◆ **Consigne**
Pouvez-vous recopier à l'identique le passage du texte sur la complainte d'Alain Dumoulin, en commençant par « Version du 15 » et en allant jusqu'à « comme un pamphlet. » ?

◆ **Texte fourni**
-------

Version du 15 mai ~ mae 2015 à 11:42

Rummad : Brezhoneg    
Lec'hienn : GrandTerrier

Statud an artikl :
  Image:Bullorange.gif [e darn]

« Ur vag neves so invantet / Dre an eer e navigo »

Ainsi commence cette gwerz [1] ou complainte : « un bateau nouveau a été inventé ; il va naviguer dans les airs ... », un texte qui résonne comme un pamphlet.

Mais pourquoi donc s'insurge-t-il avec autant de fougue contre l'expérimentation des Mongolfier d'Annonay (pays du Vivarais, au nord de l'Ardèche) ?

Autres lectures : « LE ROY Thierry - Les pionniers de l'aviation et de l'aérostation » ¤ « ROUZ Bernez - Alain Dumoulin dans la tourmente révolutionnaire » ¤ « Grammaire latine et bretonne de Dumoulin (Prague, 1800) » ¤ « Alan Dumoulin (1748-1811) gant Loeiz Lokournan, Arvor 1947 » ¤ « Alain Dumoulin (1748-1811), prêtre et écrivain » ¤ « La légende de Torr-è-benn par un prêtre gabéricois » ¤ 

1 Présentation

Un article de Thierry Le Roy publié en 2005 [2] dans l'excellente revue Armen nous présente cette gwerz [1] : « Un chant en breton, publié en 1800 par Alain Dumoulin, ancien recteur d'Ergué-Gabéric qui avait émigré au moment de la Constitution civile du clergé, parle d'un nouveau navire, "ur vag neve », qui "naviguera dans les airs / dre an eer a navigo" ».

Alain Dumoulin était enseignant au petit séminaire de Plouguernevel, puis recteur de la paroisse d'Ergué-Gabéric en 1787, et, s'opposant fermement contre la Constitution civile du clergé, il dut s'exiler en 1792, d'abord à Liège en Belgique, puis à Prague. Et là dans la capitale de la Bohème, il composa une grammaire latine et bretonne, dans laquelle il annexa quelques textes profanes pour donner des exemples de textes en langue bretonne, traduits en latin.

Le dernier texte est une chanson sur les méfaits des aérostats [3], avec ses dangers manifestes : « Tud foll a tud direson, Nefoc'h ket brema da c'husut, Kement so bet er balon Ho dus torret ho gug » (Gens fous et déraisonnables, vous ne serez aujourd'hui sans savoir que tous ceux qui ont été en ballon se sont cassés le cou). Bernez Rouz, dans son opuscule « Alain Dumoulin. Un recteur breton dans la tourmente révolutionnaire », a proposé une traduction française du texte breton, avec son refrain et ses trois couplets.

-------

◆ **Données brutes**

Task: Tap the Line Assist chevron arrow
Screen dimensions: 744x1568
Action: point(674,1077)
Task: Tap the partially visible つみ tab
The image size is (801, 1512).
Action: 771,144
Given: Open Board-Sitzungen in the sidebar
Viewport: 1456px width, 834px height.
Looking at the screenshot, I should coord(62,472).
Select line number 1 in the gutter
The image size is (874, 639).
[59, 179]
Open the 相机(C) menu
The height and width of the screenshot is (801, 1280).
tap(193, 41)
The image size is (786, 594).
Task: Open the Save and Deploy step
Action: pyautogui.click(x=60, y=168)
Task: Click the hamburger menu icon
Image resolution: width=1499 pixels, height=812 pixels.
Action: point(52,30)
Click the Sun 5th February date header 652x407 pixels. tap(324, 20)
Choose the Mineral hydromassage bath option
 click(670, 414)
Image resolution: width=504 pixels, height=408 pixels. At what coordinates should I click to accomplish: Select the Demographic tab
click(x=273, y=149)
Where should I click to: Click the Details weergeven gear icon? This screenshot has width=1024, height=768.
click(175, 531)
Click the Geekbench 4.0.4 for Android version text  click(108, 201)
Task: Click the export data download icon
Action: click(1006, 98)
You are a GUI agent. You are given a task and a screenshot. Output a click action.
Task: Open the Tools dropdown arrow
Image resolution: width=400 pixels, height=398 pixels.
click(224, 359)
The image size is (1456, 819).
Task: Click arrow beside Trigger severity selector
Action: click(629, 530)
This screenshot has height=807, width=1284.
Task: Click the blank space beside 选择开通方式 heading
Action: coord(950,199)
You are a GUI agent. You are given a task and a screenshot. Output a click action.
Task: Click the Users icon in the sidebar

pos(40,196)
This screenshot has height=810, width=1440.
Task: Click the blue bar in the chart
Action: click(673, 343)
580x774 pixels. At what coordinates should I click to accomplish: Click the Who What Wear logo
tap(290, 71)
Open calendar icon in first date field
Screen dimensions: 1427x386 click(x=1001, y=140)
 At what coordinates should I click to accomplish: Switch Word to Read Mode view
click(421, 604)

-------

◆ **Réponse obtenue**
Version du 15 mai ~ mae 2015 à 11:42

Rummad : Brezhoneg    
Lec'hienn : GrandTerrier

Statud an artikl :
  Image:Bullorange.gif [e darn]

« Ur vag neves so invantet / Dre an eer e navigo »

Ainsi commence cette gwerz [1] ou complainte : « un bateau nouveau a été inventé ; il va naviguer dans les airs ... », un texte qui résonne comme un pamphlet.